Data items:

###

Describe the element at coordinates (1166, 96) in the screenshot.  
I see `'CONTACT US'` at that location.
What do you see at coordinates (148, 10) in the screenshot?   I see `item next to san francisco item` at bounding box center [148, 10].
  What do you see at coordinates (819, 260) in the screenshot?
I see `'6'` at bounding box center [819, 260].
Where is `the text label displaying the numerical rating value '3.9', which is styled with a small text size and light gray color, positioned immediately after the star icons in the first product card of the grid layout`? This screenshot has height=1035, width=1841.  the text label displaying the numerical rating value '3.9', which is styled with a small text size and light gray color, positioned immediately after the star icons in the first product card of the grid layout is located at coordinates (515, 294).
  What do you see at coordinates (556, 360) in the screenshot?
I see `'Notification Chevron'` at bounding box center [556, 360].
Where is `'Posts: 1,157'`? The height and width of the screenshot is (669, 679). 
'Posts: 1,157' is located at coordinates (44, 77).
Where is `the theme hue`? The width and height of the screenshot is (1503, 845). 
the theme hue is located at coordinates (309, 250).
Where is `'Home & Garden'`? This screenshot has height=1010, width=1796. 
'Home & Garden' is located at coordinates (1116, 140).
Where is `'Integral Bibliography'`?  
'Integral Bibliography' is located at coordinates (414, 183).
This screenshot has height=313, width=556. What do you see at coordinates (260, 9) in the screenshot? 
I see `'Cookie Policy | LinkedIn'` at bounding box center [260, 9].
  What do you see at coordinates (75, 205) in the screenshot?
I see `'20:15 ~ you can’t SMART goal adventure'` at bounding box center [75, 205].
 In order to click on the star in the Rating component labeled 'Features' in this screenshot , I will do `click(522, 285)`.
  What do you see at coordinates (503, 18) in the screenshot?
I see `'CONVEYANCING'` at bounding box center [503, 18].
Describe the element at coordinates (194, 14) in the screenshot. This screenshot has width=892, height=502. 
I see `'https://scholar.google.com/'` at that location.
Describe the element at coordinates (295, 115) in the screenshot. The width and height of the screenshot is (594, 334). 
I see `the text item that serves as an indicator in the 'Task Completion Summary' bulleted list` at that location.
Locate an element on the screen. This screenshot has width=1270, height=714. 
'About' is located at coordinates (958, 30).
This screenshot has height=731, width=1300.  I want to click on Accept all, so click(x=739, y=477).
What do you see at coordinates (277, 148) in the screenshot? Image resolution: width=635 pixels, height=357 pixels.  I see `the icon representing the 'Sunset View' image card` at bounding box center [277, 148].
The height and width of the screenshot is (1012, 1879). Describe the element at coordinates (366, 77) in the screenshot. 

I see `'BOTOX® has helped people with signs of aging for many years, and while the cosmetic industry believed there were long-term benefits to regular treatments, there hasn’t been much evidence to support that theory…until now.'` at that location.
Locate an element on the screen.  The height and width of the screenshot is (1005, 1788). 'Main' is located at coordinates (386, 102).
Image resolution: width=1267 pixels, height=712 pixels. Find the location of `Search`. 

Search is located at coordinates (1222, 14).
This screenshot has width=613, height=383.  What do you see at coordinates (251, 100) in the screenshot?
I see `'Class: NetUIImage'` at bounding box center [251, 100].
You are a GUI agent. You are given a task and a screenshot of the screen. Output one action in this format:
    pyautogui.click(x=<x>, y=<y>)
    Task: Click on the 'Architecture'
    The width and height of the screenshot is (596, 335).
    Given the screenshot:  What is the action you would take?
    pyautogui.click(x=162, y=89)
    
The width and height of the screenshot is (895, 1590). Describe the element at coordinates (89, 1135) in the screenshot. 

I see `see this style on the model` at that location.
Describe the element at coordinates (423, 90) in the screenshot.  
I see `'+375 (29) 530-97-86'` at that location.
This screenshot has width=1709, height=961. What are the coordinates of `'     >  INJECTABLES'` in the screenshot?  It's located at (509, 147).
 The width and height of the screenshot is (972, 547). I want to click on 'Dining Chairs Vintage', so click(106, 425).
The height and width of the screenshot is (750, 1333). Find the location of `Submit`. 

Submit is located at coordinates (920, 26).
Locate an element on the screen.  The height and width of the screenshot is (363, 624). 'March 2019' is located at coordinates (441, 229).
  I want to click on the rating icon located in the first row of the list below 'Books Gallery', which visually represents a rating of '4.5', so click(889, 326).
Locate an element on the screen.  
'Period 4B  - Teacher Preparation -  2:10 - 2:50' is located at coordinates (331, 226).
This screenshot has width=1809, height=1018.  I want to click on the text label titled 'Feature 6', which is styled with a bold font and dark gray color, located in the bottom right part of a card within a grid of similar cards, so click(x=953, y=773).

###

Task statement:
Format the data items above as a JSON list of strings, with one string for each line and blank lines left out.

Answer to the exercise:
[
  "Describe the element at coordinates (1166, 96) in the screenshot.  ",
  "I see `'CONTACT US'` at that location.",
  "What do you see at coordinates (148, 10) in the screenshot?   I see `item next to san francisco item` at bounding box center [148, 10].",
  "  What do you see at coordinates (819, 260) in the screenshot?",
  "I see `'6'` at bounding box center [819, 260].",
  "Where is `the text label displaying the numerical rating value '3.9', which is styled with a small text size and light gray color, positioned immediately after the star icons in the first product card of the grid layout`? This screenshot has height=1035, width=1841.  the text label displaying the numerical rating value '3.9', which is styled with a small text size and light gray color, positioned immediately after the star icons in the first product card of the grid layout is located at coordinates (515, 294).",
  "  What do you see at coordinates (556, 360) in the screenshot?",
  "I see `'Notification Chevron'` at bounding box center [556, 360].",
  "Where is `'Posts: 1,157'`? The height and width of the screenshot is (669, 679). ",
  "'Posts: 1,157' is located at coordinates (44, 77).",
  "Where is `the theme hue`? The width and height of the screenshot is (1503, 845). ",
  "the theme hue is located at coordinates (309, 250).",
  "Where is `'Home & Garden'`? This screenshot has height=1010, width=1796. ",
  "'Home & Garden' is located at coordinates (1116, 140).",
  "Where is `'Integral Bibliography'`?  ",
  "'Integral Bibliography' is located at coordinates (414, 183).",
  "This screenshot has height=313, width=556. What do you see at coordinates (260, 9) in the screenshot? ",
  "I see `'Cookie Policy | LinkedIn'` at bounding box center [260, 9].",
  "  What do you see at coordinates (75, 205) in the screenshot?",
  "I see `'20:15 ~ you can’t SMART goal adventure'` at bounding box center [75, 205].",
  " In order to click on the star in the Rating component labeled 'Features' in this screenshot , I will do `click(522, 285)`.",
  "  What do you see at coordinates (503, 18) in the screenshot?",
  "I see `'CONVEYANCING'` at bounding box center [503, 18].",
  "Describe the element at coordinates (194, 14) in the screenshot. This screenshot has width=892, height=502. ",
  "I see `'https://scholar.google.com/'` at that location.",
  "Describe the element at coordinates (295, 115) in the screenshot. The width and height of the screenshot is (594, 334). ",
  "I see `the text item that serves as an indicator in the 'Task Completion Summary' bulleted list` at that location.",
  "Locate an element on the screen. This screenshot has width=1270, height=714. ",
  "'About' is located at coordinates (958, 30).",
  "This screenshot has height=731, width=1300.  I want to click on Accept all, so click(x=739, y=477).",
  "What do you see at coordinates (277, 148) in the screenshot? Image resolution: width=635 pixels, height=357 pixels.  I see `the icon representing the 'Sunset View' image card` at bounding box center [277, 148].",
  "The height and width of the screenshot is (1012, 1879). Describe the element at coordinates (366, 77) in the screenshot. ",
  "I see `'BOTOX® has helped people with signs of aging for many years, and while the cosmetic industry believed there were long-term benefits to regular treatments, there hasn’t been much evidence to support that theory…until now.'` at that location.",
  "Locate an element on the screen.  The height and width of the screenshot is (1005, 1788). 'Main' is located at coordinates (386, 102).",
  "Image resolution: width=1267 pixels, height=712 pixels. Find the location of `Search`. ",
  "Search is located at coordinates (1222, 14).",
  "This screenshot has width=613, height=383.  What do you see at coordinates (251, 100) in the screenshot?",
  "I see `'Class: NetUIImage'` at bounding box center [251, 100].",
  "You are a GUI agent. You are given a task and a screenshot of the screen. Output one action in this format:",
  "    pyautogui.click(x=<x>, y=<y>)",
  "    Task: Click on the 'Architecture'",
  "    The width and height of the screenshot is (596, 335).",
  "    Given the screenshot:  What is the action you would take?",
  "    pyautogui.click(x=162, y=89)",
  "The width and height of the screenshot is (895, 1590). Describe the element at coordinates (89, 1135) in the screenshot. ",
  "I see `see this style on the model` at that location.",
  "Describe the element at coordinates (423, 90) in the screenshot.  ",
  "I see `'+375 (29) 530-97-86'` at that location.",
  "This screenshot has width=1709, height=961. What are the coordinates of `'     >  INJECTABLES'` in the screenshot?  It's located at (509, 147).",
  " The width and height of the screenshot is (972, 547). I want to click on 'Dining Chairs Vintage', so click(106, 425).",
  "The height and width of the screenshot is (750, 1333). Find the location of `Submit`. ",
  "Submit is located at coordinates (920, 26).",
  "Locate an element on the screen.  The height and width of the screenshot is (363, 624). 'March 2019' is located at coordinates (441, 229).",
  "  I want to click on the rating icon located in the first row of the list below 'Books Gallery', which visually represents a rating of '4.5', so click(889, 326).",
  "Locate an element on the screen.  ",
  "'Period 4B  - Teacher Preparation -  2:10 - 2:50' is located at coordinates (331, 226).",
  "This screenshot has width=1809, height=1018.  I want to click on the text label titled 'Feature 6', which is styled with a bold font and dark gray color, located in the bottom right part of a card within a grid of similar cards, so click(x=953, y=773)."
]